WHAT YOU ARE ASKED TO DO:
Return the entries in full, exactly as they were written.

╭─ GIVEN DATA

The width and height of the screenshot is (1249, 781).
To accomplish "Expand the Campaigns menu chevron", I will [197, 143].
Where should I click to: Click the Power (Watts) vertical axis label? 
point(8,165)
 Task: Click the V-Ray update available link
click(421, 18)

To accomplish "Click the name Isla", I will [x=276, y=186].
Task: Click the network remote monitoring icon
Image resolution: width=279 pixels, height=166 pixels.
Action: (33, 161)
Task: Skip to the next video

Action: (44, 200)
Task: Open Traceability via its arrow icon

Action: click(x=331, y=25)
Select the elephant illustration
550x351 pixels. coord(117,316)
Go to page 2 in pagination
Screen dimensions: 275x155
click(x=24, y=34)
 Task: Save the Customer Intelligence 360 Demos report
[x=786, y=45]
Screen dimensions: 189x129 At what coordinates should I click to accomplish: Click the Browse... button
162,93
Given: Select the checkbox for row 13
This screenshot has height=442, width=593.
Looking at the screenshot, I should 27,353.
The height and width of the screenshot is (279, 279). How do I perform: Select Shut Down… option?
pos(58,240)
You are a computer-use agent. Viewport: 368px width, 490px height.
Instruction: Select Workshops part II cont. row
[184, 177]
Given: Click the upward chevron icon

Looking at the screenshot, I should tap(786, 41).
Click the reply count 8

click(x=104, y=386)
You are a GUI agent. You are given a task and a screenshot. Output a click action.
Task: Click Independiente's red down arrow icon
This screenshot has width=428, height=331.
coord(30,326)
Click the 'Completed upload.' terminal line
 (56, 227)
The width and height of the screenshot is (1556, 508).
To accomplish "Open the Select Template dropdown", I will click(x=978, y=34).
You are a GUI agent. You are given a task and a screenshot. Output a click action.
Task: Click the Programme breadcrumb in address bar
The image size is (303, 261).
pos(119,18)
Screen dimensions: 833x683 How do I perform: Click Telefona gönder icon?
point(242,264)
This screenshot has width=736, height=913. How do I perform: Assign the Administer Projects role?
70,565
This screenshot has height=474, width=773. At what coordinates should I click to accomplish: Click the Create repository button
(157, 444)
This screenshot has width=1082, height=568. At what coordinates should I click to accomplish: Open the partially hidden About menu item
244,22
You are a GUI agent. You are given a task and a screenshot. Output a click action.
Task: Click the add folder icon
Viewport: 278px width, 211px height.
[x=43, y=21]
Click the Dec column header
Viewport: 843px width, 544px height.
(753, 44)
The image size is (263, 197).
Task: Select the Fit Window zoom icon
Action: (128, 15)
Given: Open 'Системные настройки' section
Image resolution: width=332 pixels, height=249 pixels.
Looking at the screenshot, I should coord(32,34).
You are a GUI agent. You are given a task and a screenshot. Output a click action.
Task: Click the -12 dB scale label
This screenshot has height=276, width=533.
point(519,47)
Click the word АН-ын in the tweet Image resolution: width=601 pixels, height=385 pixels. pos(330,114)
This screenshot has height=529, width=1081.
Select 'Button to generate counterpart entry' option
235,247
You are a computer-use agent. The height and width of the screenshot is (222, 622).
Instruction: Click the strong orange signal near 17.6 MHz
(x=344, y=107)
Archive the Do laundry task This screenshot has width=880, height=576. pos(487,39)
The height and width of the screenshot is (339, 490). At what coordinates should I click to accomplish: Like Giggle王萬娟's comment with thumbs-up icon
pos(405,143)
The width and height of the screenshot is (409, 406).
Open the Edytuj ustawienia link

╰─

YOUR RESPONSE:
The width and height of the screenshot is (1249, 781).
To accomplish "Expand the Campaigns menu chevron", I will [197, 143].
Where should I click to: Click the Power (Watts) vertical axis label? 
point(8,165)
 Task: Click the V-Ray update available link
click(421, 18)

To accomplish "Click the name Isla", I will [x=276, y=186].
Task: Click the network remote monitoring icon
Image resolution: width=279 pixels, height=166 pixels.
Action: (33, 161)
Task: Skip to the next video

Action: (44, 200)
Task: Open Traceability via its arrow icon

Action: click(x=331, y=25)
Select the elephant illustration
550x351 pixels. coord(117,316)
Go to page 2 in pagination
Screen dimensions: 275x155
click(x=24, y=34)
 Task: Save the Customer Intelligence 360 Demos report
[x=786, y=45]
Screen dimensions: 189x129 At what coordinates should I click to accomplish: Click the Browse... button
162,93
Given: Select the checkbox for row 13
This screenshot has height=442, width=593.
Looking at the screenshot, I should 27,353.
The height and width of the screenshot is (279, 279). How do I perform: Select Shut Down… option?
pos(58,240)
You are a computer-use agent. Viewport: 368px width, 490px height.
Instruction: Select Workshops part II cont. row
[184, 177]
Given: Click the upward chevron icon

Looking at the screenshot, I should tap(786, 41).
Click the reply count 8

click(x=104, y=386)
You are a GUI agent. You are given a task and a screenshot. Output a click action.
Task: Click Independiente's red down arrow icon
This screenshot has width=428, height=331.
coord(30,326)
Click the 'Completed upload.' terminal line
 (56, 227)
The width and height of the screenshot is (1556, 508).
To accomplish "Open the Select Template dropdown", I will click(x=978, y=34).
You are a GUI agent. You are given a task and a screenshot. Output a click action.
Task: Click the Programme breadcrumb in address bar
The image size is (303, 261).
pos(119,18)
Screen dimensions: 833x683 How do I perform: Click Telefona gönder icon?
point(242,264)
This screenshot has width=736, height=913. How do I perform: Assign the Administer Projects role?
70,565
This screenshot has height=474, width=773. At what coordinates should I click to accomplish: Click the Create repository button
(157, 444)
This screenshot has width=1082, height=568. At what coordinates should I click to accomplish: Open the partially hidden About menu item
244,22
You are a GUI agent. You are given a task and a screenshot. Output a click action.
Task: Click the add folder icon
Viewport: 278px width, 211px height.
[x=43, y=21]
Click the Dec column header
Viewport: 843px width, 544px height.
(753, 44)
The image size is (263, 197).
Task: Select the Fit Window zoom icon
Action: (128, 15)
Given: Open 'Системные настройки' section
Image resolution: width=332 pixels, height=249 pixels.
Looking at the screenshot, I should coord(32,34).
You are a GUI agent. You are given a task and a screenshot. Output a click action.
Task: Click the -12 dB scale label
This screenshot has height=276, width=533.
point(519,47)
Click the word АН-ын in the tweet Image resolution: width=601 pixels, height=385 pixels. pos(330,114)
This screenshot has height=529, width=1081.
Select 'Button to generate counterpart entry' option
235,247
You are a computer-use agent. The height and width of the screenshot is (222, 622).
Instruction: Click the strong orange signal near 17.6 MHz
(x=344, y=107)
Archive the Do laundry task This screenshot has width=880, height=576. pos(487,39)
The height and width of the screenshot is (339, 490). At what coordinates should I click to accomplish: Like Giggle王萬娟's comment with thumbs-up icon
pos(405,143)
The width and height of the screenshot is (409, 406).
Open the Edytuj ustawienia link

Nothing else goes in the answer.